Perhaps equally challenging, Lane’s motivation in the period is a mystery. Without a vision that gives us more of a sense of the man, he is a dynamic enigma at the center of the book. He does not seem particularly motivated by big picture issues. Provocatively, his oft-stated goal is not wealth. He likes to eat well, but a position as a restaurant critic offers the perquisite. He marries and becomes a father in the book, yet these events seem more like ways that he marks the passage of time from one deal to the next. There is a desire and curiosity to understand himself and his journalism, but there is little in the account that lets us see him as a working journalist. He does not write about writing and there is surprisingly little about the nuts and bolts of starting a magazine, developing a concept and content, and making that content good. While Lane writes of signing a lease for office space, he does not tell us how he hires and organizes his talent.

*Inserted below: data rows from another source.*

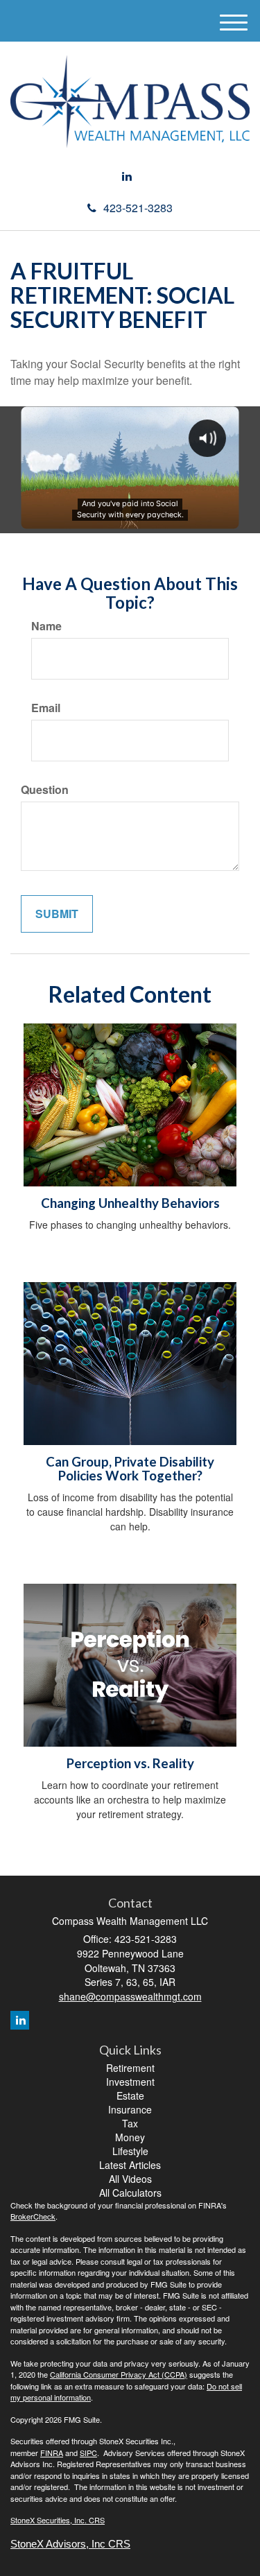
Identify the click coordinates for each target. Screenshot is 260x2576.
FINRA (51, 2452)
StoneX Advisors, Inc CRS (70, 2544)
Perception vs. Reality (130, 1763)
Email (45, 708)
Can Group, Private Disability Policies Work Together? (130, 1469)
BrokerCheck (32, 2216)
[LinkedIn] (127, 176)
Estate (130, 2095)
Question (45, 789)
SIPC (88, 2452)
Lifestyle (130, 2151)
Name (46, 626)
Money (130, 2137)
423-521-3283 (138, 208)
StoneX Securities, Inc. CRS (57, 2519)
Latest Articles (130, 2165)
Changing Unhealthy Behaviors (130, 1203)
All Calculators (130, 2192)
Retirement (130, 2068)
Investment (130, 2082)
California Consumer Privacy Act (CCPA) (118, 2374)
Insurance (130, 2109)
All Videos (130, 2179)
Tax (130, 2123)
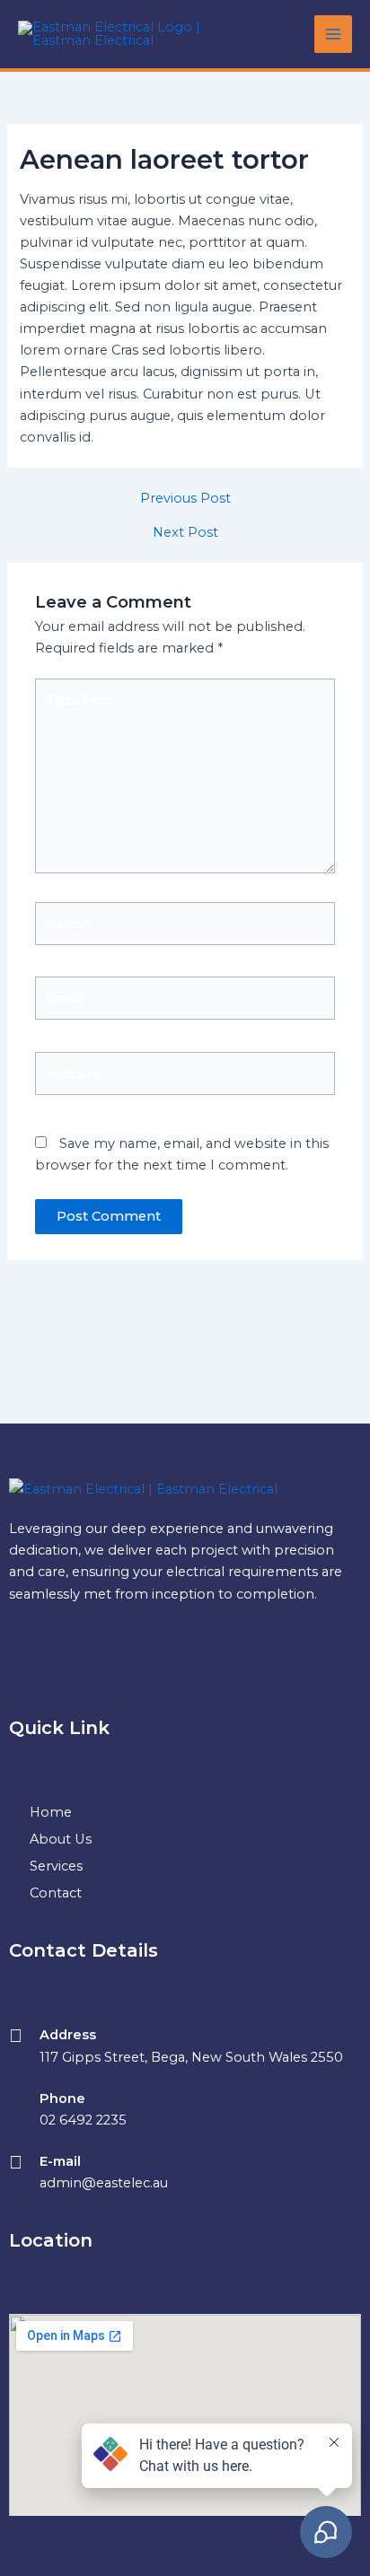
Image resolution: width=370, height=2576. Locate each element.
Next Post (185, 532)
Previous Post (185, 498)
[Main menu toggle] (333, 34)
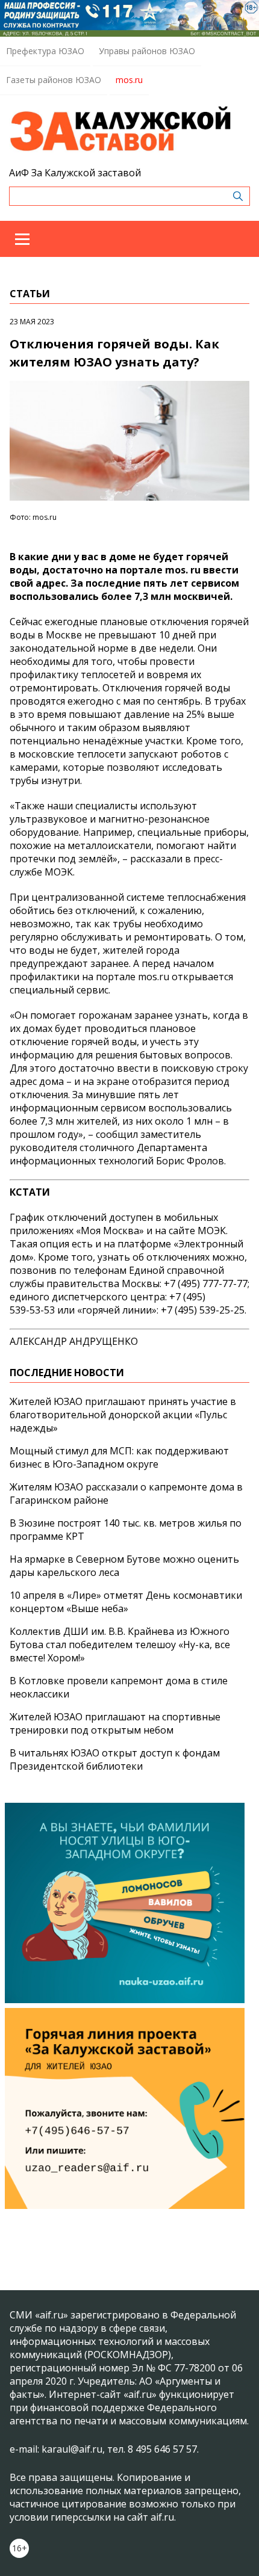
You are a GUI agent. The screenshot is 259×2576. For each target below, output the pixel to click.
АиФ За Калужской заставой (75, 173)
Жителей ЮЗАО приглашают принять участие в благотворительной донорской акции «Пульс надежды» (123, 1415)
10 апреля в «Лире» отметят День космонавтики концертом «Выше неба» (126, 1602)
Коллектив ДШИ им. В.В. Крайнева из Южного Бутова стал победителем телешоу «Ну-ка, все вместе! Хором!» (120, 1644)
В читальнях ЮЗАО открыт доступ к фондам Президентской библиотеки (115, 1759)
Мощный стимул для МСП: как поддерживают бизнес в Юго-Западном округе (119, 1457)
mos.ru (129, 79)
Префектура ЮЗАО (45, 51)
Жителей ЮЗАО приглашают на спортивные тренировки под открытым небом (115, 1723)
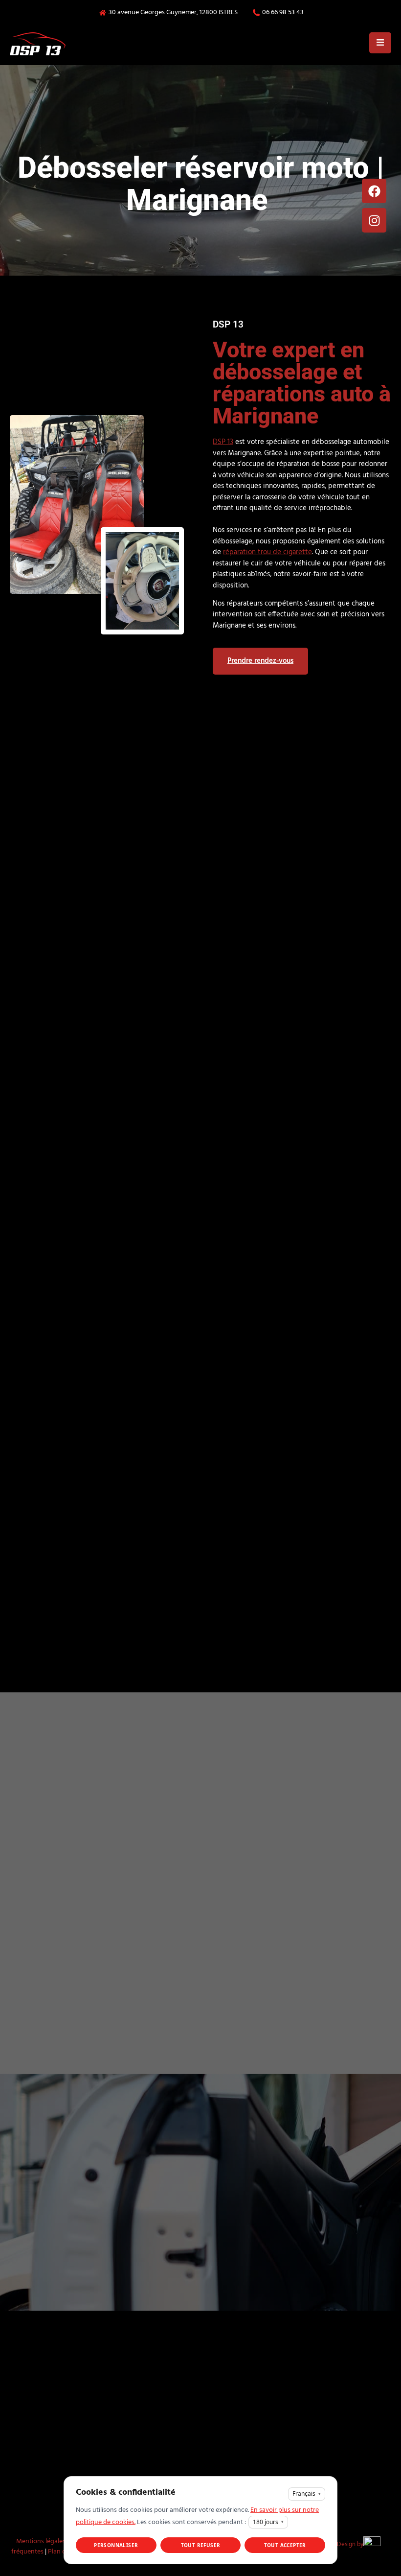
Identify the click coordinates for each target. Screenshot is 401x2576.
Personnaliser (116, 2545)
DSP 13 (223, 442)
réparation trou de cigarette (267, 552)
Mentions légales (41, 2541)
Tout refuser (201, 2545)
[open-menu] (380, 42)
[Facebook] (374, 191)
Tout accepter (285, 2545)
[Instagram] (374, 220)
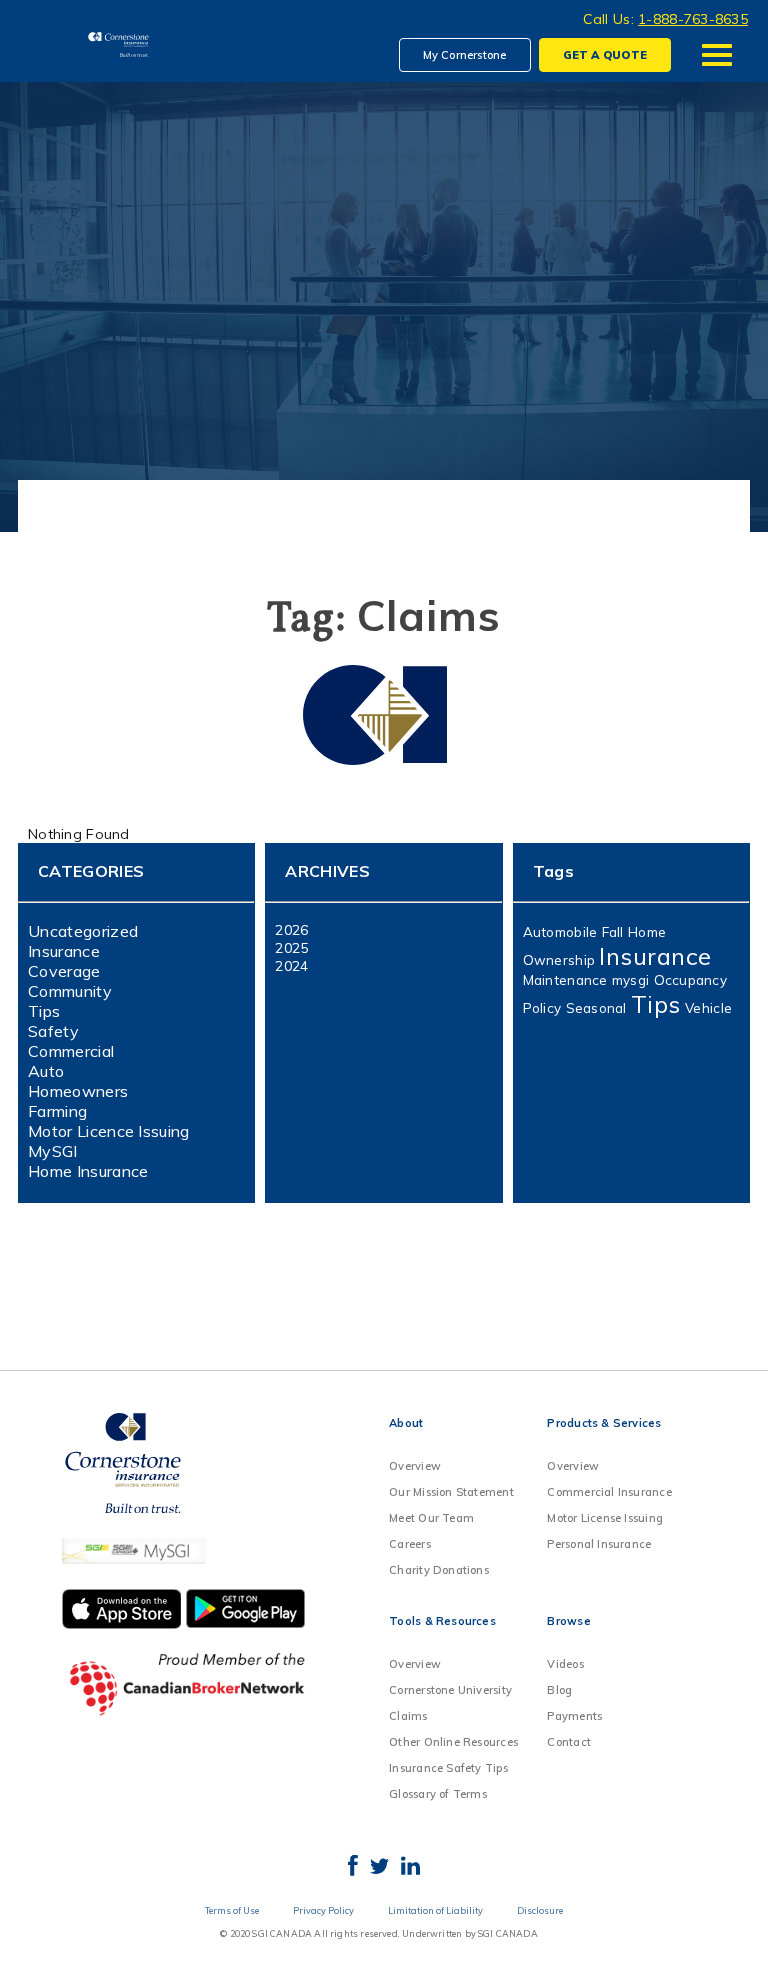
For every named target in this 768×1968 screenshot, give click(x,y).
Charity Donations (439, 1570)
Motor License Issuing (605, 1518)
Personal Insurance (599, 1544)
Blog (559, 1690)
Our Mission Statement (451, 1492)
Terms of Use (232, 1910)
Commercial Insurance (609, 1492)
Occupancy (690, 980)
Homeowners (78, 1091)
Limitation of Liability (435, 1910)
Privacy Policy (323, 1910)
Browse (568, 1621)
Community (70, 991)
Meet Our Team (431, 1518)
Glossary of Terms (438, 1794)
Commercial (71, 1051)
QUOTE (605, 55)
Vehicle (708, 1008)
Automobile (560, 932)
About (406, 1423)
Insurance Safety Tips (448, 1768)
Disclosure (540, 1910)
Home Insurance (88, 1171)
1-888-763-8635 (693, 19)
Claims (408, 1716)
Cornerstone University (450, 1690)
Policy (542, 1008)
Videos (565, 1664)
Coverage (64, 971)
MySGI (53, 1151)
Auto (46, 1071)
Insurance (64, 951)
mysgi (630, 980)
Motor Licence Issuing (109, 1131)
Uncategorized (83, 931)
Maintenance (565, 980)
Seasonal (596, 1008)
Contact (569, 1742)
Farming (57, 1111)
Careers (410, 1544)
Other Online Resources (453, 1742)
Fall (613, 932)
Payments (574, 1716)
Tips (44, 1011)
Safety (53, 1031)
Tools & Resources (442, 1621)
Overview (415, 1466)
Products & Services (604, 1423)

On the other hand, Lane does provide a great deal of information about borrowing money. And while not an inherently interesting subject, whether one is borrowing money to start a magazine or to build a house, Lane lets us sit at the table with some outlandish figures. As for why Wall Street, why Doubledown – it appears to be a way to keep Lane close to a buzz. And he seems more than willing to do whatever to stay close to that larger phenomenon.

My main complaint is that there is much in Lane’s book that allows for a broader, informed perspective, but that the book does not go there. He lost a ton of money in the decade, as did many others. Unlike many others,however, Lane’s book does not demonstrate a larger lesson learned. He may have gained better business skills – and I most certainly would not want to negotiate against him – but there is no arc of development, no deep realization, no “aha” moment that helps us identify with him and let us put the decade into perspective. I would have thought that a journalist with his experiences, emerging at the other end, would provide more insight, more wisdom. Books don’t need lessons, but for us to understand Lane and the decade, some kind of lesson is essential for the book to be effective as a book.

The most telling part of this book came at the end, when Lane mentioned that the proceeds from the volume would help to pay his mother back for the money she loaned him, money that he lost in his misadventures. That is powerful.

A sense of wanting is the taste that The Zeroes left in my mouth. A book penned by a smart man with a unique perspective on an incredibly important period should add up to much more than a zero.